きっと一般のそれと同じ意味ではないだろう。国木は、一体。
くそ、と雅樹は呟いた。
「瑞架はこのままじゃ死んじゃう。瑞架を『表』になんかしちゃだめだ。消えちゃう。
リクはお前が鍵だって言っていた。僕じゃだめなんだ。瑞架は僕を守ろうとするから気を張ってしまう。

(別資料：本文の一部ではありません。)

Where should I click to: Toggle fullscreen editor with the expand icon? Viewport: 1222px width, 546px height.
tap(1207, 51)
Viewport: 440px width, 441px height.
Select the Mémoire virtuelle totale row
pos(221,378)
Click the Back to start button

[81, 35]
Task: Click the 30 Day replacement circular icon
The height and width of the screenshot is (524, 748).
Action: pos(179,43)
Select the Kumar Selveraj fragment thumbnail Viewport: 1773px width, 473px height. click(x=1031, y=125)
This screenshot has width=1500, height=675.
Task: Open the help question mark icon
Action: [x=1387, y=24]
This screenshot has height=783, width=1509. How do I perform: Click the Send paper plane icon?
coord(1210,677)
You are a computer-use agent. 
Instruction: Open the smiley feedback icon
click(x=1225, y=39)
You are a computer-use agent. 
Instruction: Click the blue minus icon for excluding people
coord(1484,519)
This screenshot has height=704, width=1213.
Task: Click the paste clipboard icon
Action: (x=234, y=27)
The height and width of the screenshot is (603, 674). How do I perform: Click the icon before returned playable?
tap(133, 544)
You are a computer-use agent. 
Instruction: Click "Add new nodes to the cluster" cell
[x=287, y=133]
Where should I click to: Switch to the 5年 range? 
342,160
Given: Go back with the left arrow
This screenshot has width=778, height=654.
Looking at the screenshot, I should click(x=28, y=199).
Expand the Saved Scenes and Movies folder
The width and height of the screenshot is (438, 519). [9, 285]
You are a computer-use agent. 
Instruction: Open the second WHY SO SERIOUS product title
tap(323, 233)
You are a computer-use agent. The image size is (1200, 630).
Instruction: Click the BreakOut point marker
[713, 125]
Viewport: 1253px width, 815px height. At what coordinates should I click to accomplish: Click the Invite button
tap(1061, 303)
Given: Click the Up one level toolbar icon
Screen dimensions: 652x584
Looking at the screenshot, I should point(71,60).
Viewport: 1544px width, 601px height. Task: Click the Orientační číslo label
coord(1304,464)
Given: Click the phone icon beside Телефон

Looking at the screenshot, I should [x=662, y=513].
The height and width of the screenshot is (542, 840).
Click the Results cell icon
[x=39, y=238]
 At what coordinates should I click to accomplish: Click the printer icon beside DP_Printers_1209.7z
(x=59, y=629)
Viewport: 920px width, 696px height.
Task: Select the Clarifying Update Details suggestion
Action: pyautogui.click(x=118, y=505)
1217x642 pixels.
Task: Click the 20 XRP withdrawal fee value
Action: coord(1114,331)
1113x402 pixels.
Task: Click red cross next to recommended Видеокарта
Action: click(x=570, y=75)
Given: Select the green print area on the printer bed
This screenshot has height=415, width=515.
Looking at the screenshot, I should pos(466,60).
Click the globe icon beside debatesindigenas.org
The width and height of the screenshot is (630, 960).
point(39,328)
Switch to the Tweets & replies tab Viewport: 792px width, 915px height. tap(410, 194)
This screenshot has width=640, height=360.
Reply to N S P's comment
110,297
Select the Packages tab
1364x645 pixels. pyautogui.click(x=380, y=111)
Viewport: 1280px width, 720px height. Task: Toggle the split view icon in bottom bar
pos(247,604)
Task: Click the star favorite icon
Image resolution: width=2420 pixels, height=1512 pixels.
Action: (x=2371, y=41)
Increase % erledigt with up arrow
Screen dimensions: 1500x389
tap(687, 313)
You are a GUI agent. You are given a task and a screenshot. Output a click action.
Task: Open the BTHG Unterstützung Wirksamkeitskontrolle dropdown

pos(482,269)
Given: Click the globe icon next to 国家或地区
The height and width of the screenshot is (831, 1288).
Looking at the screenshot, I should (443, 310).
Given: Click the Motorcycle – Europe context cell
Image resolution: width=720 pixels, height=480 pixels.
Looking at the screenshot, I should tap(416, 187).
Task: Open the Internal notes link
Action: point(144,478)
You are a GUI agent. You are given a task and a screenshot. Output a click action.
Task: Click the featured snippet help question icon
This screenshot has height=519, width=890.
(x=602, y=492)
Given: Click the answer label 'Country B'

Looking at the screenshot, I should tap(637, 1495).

瑞架のトラウマさえ払拭すれば……可能性があるのはお前だけなんだ。でも、また傷付けてけりを付けないのなら同じだ」
要領を得ない喋り方に、彼がどれだけいっぱいいっぱいなのかが分かる。
同時に、どうしようもないやるせなさがにじみ出ていた。
『表』にしてはだめ、という言葉が引っかかった。
クロードはリクを『表』にしないようにと言ったのに、雅樹とリクは瑞架を『表』にしてはいけないという。
こぼれ始めた涙を雅樹は怒った顔のまま乱暴に袖でこすった。
「雅樹……?」
はっとして声の方向に目を向けると、階段を上がってきたらしい国木と花積がいた。
国木は雅樹と秀樹を見比べ、当惑の色を示した。
「泣いてるの、雅樹」
雅樹は「あ、う」と口をパクパクさせた。視線を泳がせ、それから国木に背を向けて走り出した。
「雅樹」
国木がその後を追いかける。
残された花積はきょとんとした顔をしていたが、何を勘違いしたのか「青春だねえ」と言って秀樹の腕を人差し指で突っついた。
「……部長がお前に会いたがってたぞ」
マジで? という花積の声を最後に、秀樹も二人の後を追った。